━━━━━ Selected passage ━━━━━
Just a second, I want to send a tweet about The Reformation…
I have just emerged from a week spent in an 11th Century castle in Tuscany with friends and family (my wife, their family, which is fine).
What made the week so interesting was that there was no Internet in the castle.
(And no air conditioning either – which was fine, as the thick stone walls didn’t need any).
Each morning, we emerged into the large, enclosed courtyard for breakfast (before heading to the pool – all was not SO medieval).
Yet even in the early morning, I was able to get some sense of what life was like in the 12th Century, when the place was built and humming along – so to speak.
He castle had a lot of the original features – massive stone walls, a tower, a dungeon (where the kids watched videos, which worked out quite well. A different kind of torture – you WILLÂ watch Spongebob Squarepants again for the 40th time! …. IÂ confess…), and a chapel.
I found the chapel the most interesting.
━━━━━
Work task A: List the original features of the castle that the Tuscany castle passage names.
Work task B: Duplicate the Tuscany castle passage, starting at "He castle had" and ending at "the most interesting.".
Work task C: Translate this sentence from the Tuscany castle passage into Spanish: "What made the week so interesting was that there was no Internet in the castle."
The material below was taken from a separate source.
━━━━━ Extracted entries ━━━━━
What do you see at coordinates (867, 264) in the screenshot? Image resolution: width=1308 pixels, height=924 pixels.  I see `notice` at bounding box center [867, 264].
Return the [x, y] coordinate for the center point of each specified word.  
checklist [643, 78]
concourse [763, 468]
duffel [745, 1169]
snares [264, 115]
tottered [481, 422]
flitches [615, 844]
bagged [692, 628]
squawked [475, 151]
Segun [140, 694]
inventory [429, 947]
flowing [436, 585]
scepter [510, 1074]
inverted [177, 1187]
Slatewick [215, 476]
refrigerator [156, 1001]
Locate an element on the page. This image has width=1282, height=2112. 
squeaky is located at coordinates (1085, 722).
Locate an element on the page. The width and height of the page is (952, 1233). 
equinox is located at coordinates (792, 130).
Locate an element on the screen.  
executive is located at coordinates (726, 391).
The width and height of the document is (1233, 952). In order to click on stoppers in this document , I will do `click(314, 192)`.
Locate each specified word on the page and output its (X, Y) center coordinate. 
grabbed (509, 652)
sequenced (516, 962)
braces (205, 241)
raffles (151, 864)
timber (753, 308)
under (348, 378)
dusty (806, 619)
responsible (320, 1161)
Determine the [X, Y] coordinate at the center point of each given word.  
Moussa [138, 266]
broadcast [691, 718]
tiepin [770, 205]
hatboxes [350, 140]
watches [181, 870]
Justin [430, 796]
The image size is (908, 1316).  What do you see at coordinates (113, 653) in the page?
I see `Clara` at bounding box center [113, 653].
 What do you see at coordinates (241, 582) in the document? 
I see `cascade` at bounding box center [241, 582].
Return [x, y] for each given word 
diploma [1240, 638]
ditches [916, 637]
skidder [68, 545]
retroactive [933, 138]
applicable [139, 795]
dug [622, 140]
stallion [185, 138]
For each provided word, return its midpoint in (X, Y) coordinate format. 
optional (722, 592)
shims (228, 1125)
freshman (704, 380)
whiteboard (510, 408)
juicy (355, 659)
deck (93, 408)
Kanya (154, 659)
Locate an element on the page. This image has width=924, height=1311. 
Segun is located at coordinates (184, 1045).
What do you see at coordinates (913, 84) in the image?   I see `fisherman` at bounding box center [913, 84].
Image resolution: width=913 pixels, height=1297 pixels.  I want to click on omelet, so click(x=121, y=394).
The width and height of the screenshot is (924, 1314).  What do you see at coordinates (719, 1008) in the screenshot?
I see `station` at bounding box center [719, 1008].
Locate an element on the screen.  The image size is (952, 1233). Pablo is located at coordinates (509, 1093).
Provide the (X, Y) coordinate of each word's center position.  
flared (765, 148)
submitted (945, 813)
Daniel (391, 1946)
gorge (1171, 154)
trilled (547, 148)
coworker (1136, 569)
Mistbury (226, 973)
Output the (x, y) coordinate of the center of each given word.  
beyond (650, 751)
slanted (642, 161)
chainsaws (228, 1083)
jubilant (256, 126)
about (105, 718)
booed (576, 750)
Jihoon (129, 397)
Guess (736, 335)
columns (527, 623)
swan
━━━━━
Task result A: massive stone walls, a tower, a dungeon, a chapel

Task result B:
He castle had a lot of the original features – massive stone walls, a tower, a dungeon (where the kids watched videos, which worked out quite well. A different kind of torture – you WILLÂ watch Spongebob Squarepants again for the 40th time! …. IÂ confess…), and a chapel.
I found the chapel the most interesting.

Task result C: Lo que hizo que la semana fuera tan interesante fue que no había Internet en el castillo.